Task objective:
Filter the listing below down to the lines containing the string "pyautogui", and copy each of those lines.

━━━━━ Data to use

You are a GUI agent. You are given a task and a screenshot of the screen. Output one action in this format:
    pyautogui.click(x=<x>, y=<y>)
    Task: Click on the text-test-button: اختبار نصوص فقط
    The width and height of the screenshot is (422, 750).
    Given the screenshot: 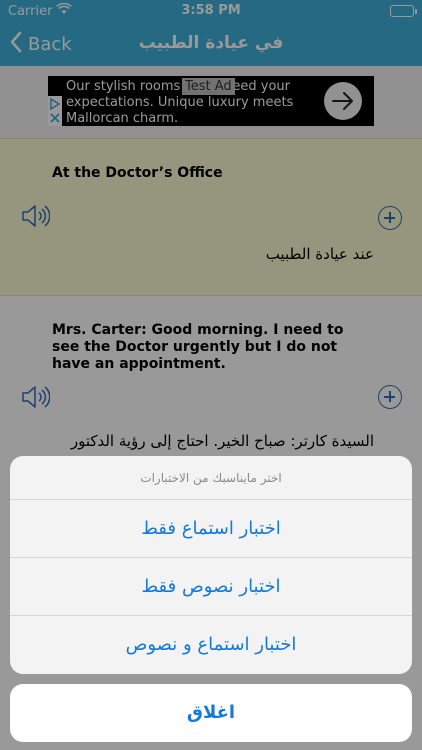 What is the action you would take?
    pyautogui.click(x=211, y=587)
    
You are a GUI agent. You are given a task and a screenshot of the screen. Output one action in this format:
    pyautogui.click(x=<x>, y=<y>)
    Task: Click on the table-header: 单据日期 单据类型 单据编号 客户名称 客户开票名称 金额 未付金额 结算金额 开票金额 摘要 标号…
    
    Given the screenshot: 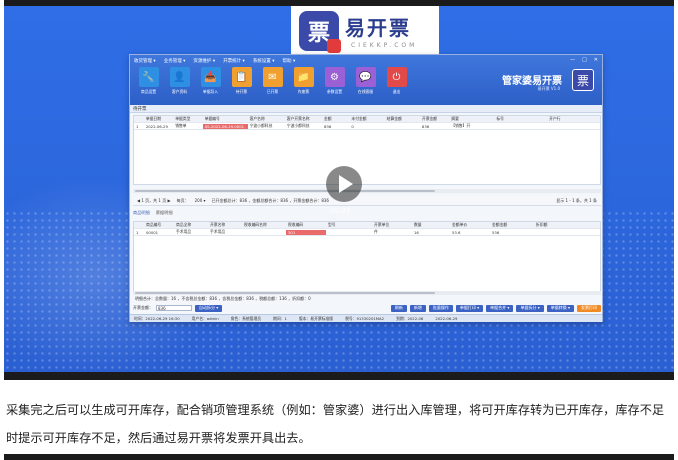 What is the action you would take?
    pyautogui.click(x=367, y=120)
    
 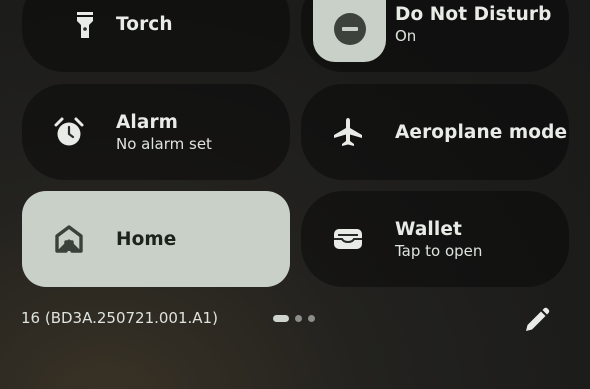 I want to click on edit-pencil-icon, so click(x=536, y=321).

━━━━━━━━━━

Response:
    pyautogui.click(x=<x>, y=<y>)
    pyautogui.click(x=211, y=587)
    pyautogui.click(x=<x>, y=<y>)
    pyautogui.click(x=367, y=120)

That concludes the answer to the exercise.